TASK REQUIREMENTS
The output should be every line below, retyped exactly, with no images.
(TASK DATA)
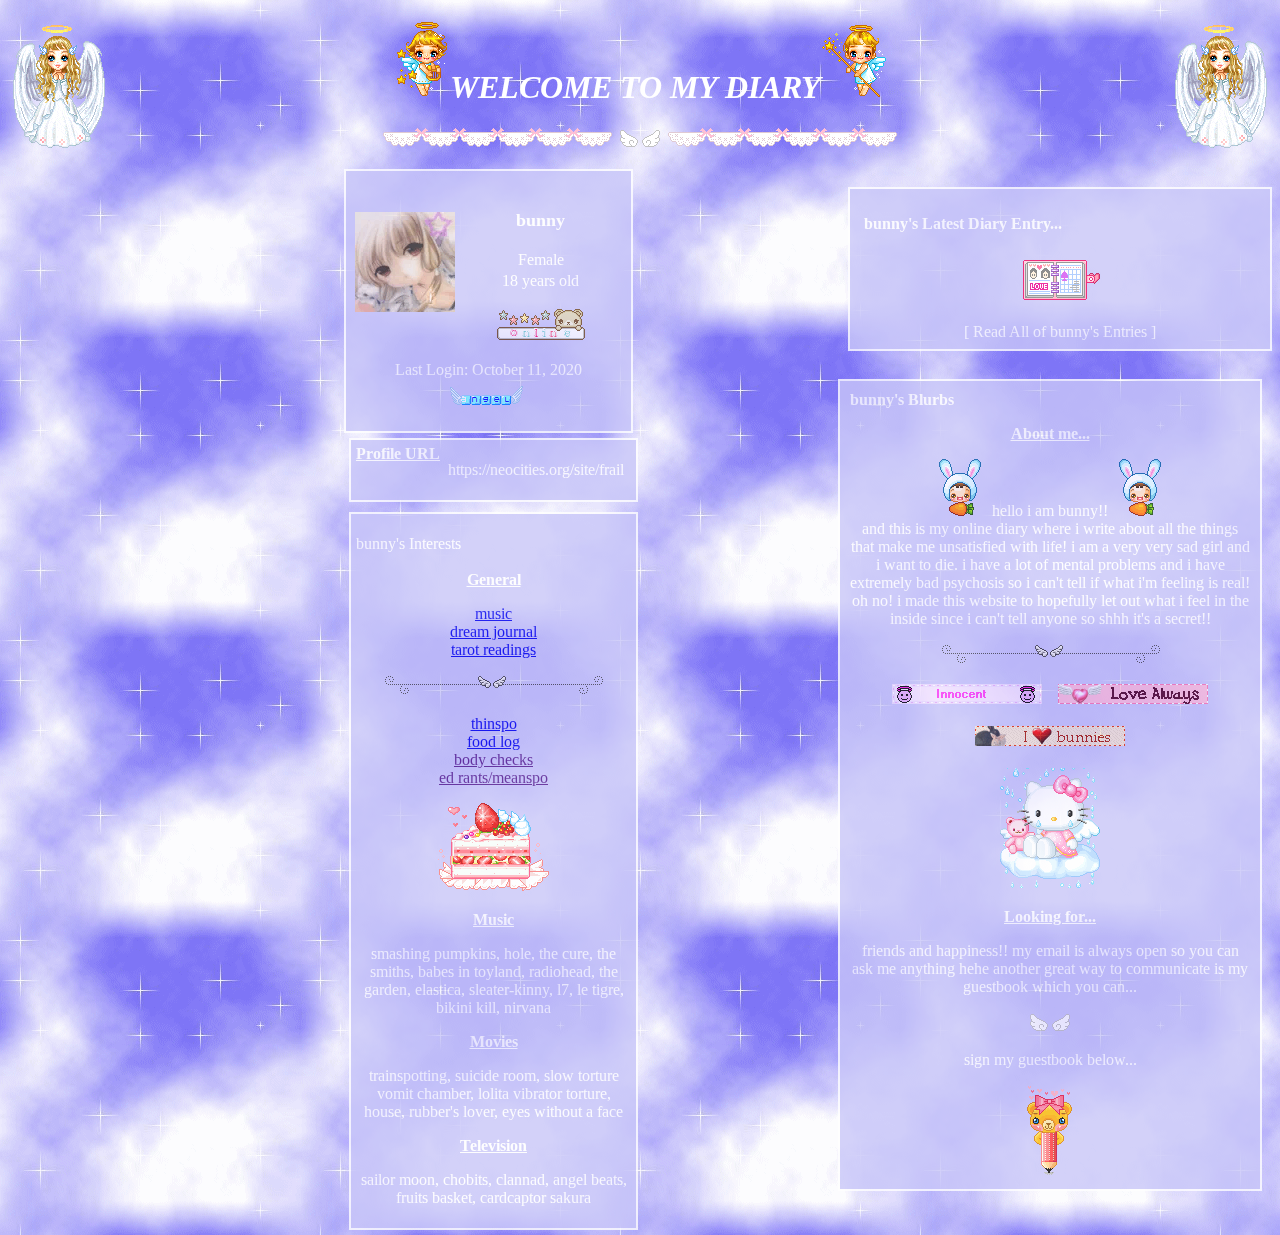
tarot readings (493, 649)
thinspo (494, 723)
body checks (493, 759)
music (493, 613)
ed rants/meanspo (493, 777)
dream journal (493, 631)
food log (493, 741)
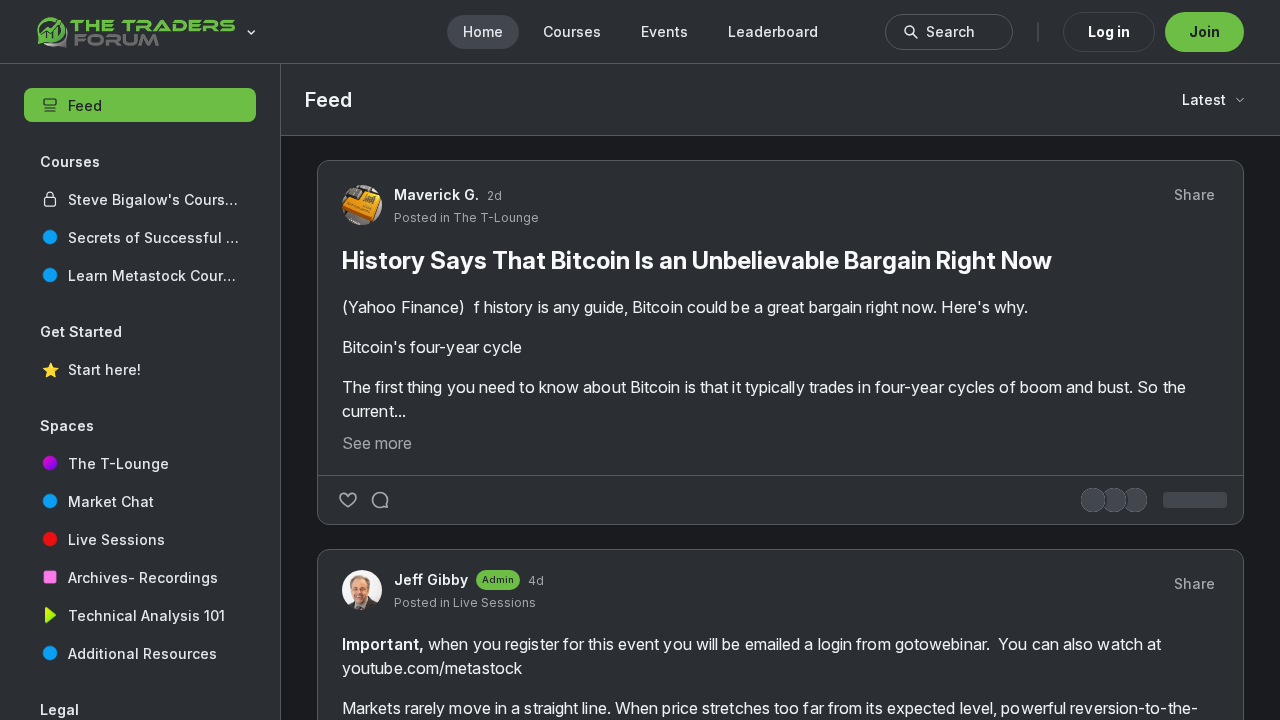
(End TASK DATA)
COMPLETED EXERCISE
tarot readings (493, 649)
thinspo (494, 723)
body checks (493, 759)
music (493, 613)
ed rants/meanspo (493, 777)
dream journal (493, 631)
food log (493, 741)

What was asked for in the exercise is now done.